Fluid Restriction Not Followed for a Resident: A resident with CHF, ESRD, and respiratory failure was on an 1800 ml fluid restriction, but nursing, dietary, and nursing aide documentation showed the resident received more fluid than allowed on multiple days. The MAR documented nursing fluids, the tray card documented dietary fluids, and a fluid tracking form documented additional fluids, but the totals were not combined in the record review, and the resident consumed amounts above the ordered restriction.
Failure to monitor and document fluid restriction intake led to two residents receiving fluids outside ordered limits. One resident with CHF had a 2000 mL/day fluid restriction, but a water pitcher was kept at bedside, the diet slip did not reflect the restriction, and nursing and dietary communication was inconsistent. Another resident with hyponatremia had a 1500 mL/day free water restriction, yet bedside pitchers and visitor-provided water were observed, shift totals were not calculated into 24-hour intake, and the record showed no documentation of education or provider notification when the restriction was exceeded.
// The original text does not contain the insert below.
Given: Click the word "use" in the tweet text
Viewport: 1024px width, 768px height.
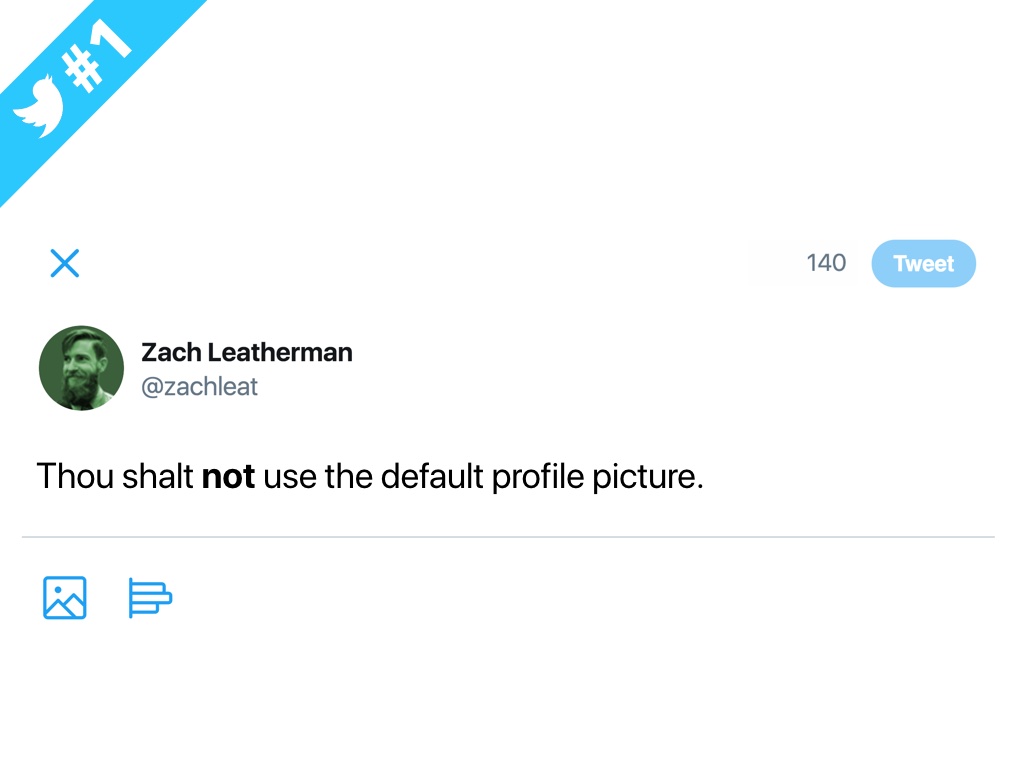Looking at the screenshot, I should pos(290,477).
Failure to monitor and address significant weight loss. Two residents had documented nutritional risk and ongoing weight loss, but weights were not consistently obtained or reviewed, and the RD did not identify or add further interventions. One resident with orthopedic aftercare and UTI lost 11% in one month with low protein and albumin labs, while another resident with MI, HF, and depression lost 12.3% over 73 days despite a soft diet and supplemental shakes. Staff and the RD acknowledged the weight loss, but no additional nutritional assessments or interventions were identified.
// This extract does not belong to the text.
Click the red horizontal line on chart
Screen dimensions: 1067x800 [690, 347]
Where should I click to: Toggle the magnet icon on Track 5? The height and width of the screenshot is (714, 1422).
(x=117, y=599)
Failure to monitor and address nutritional needs led to weight loss and poor meal intake for four residents. One resident with ESRD on dialysis, DM2, malnutrition, and swallowing complaints refused a sugary supplement and lost significant weight; another resident with dementia and malnutrition could not manage utensils and lost weight; a resident with dementia and hearing loss struggled to eat because staff did not assist promptly and also lost weight; and a fourth resident on a restorative eating plan was moved between tables, had delayed meal support, and ate only a few bites. The nutrition-at-risk record lacked recent notes for these residents, and staff interviews showed gaps in awareness of the weight loss and food preference details.
A resident with severe cognitive impairment and communication deficits experienced progressive weight loss from 108 lbs to 90.8 lbs over about five months, while the facility continued the same general supplement regimen and did not document food preference evaluations or a change to NEM, fortified foods, or calorie-dense meals. Meal records showed the resident usually ate only 0-25% of meals, and MNA findings documented worsening intake and malnutrition, but no follow-up recommendations were recorded. Staff confirmed the resident’s preferred foods were known but not documented, and no additional nutritional interventions were identified.
The facility failed to follow care plans and orders for meal assistance and weight monitoring for several residents. A resident with dementia, stroke, and swallowing difficulties, on aspiration precautions and ordered for 1:1 supervision with meals, was repeatedly observed eating independently in bed without staff present, while NAs cited staffing issues and gave conflicting statements about the resident’s need for assistance. Another resident, at risk for weight loss and with abdominal surgical wounds, experienced a notable weight decline over about two months without any assessment or interventions documented in the medical record, despite staff stating weight loss should be reviewed in weekly meetings. A third resident with dementia and CHF, ordered to receive tray setup, 1:1 and intermittent supervision, and bolt-upright positioning for meals, had a tray left unsetup, ate with the head of bed partially elevated and no staff present, and also had documented weight loss that was not addressed or recorded in the chart.
A resident with severe cognitive impairment and multiple health conditions received subcutaneous fluids for dehydration, but staff failed to properly monitor, document, and administer the infusion as ordered by the physician. The infusion bag and dressing lacked required labeling, the infusion rate was set below the prescribed amount, and there was no documentation to confirm when the infusion started or who initiated it. Nursing staff did not follow physician orders or facility policy, resulting in the resident receiving fluids at a slower rate than ordered for two days.
A resident did not receive enough food and fluids to maintain their health, as observed and documented by surveyors. The facility did not meet the nutritional and hydration needs required to support the resident's well-being.
A resident with complex medical needs did not have required admission or weekly weights obtained, despite physician orders and care plan directives. The dietician's recommendation for a nutritional supplement was not communicated to the physician, resulting in the resident not receiving the supplement. The DON confirmed these lapses in care.
Three residents with complex medical conditions experienced deficiencies in nutrition and fluid management due to inaccurate meal intake documentation, unclear communication of fluid restrictions between nursing and dietary staff, and lack of monitoring for residents on fluid restrictions. Staff interviews confirmed that intake records were not accurately maintained and that fluid restriction protocols were not consistently followed.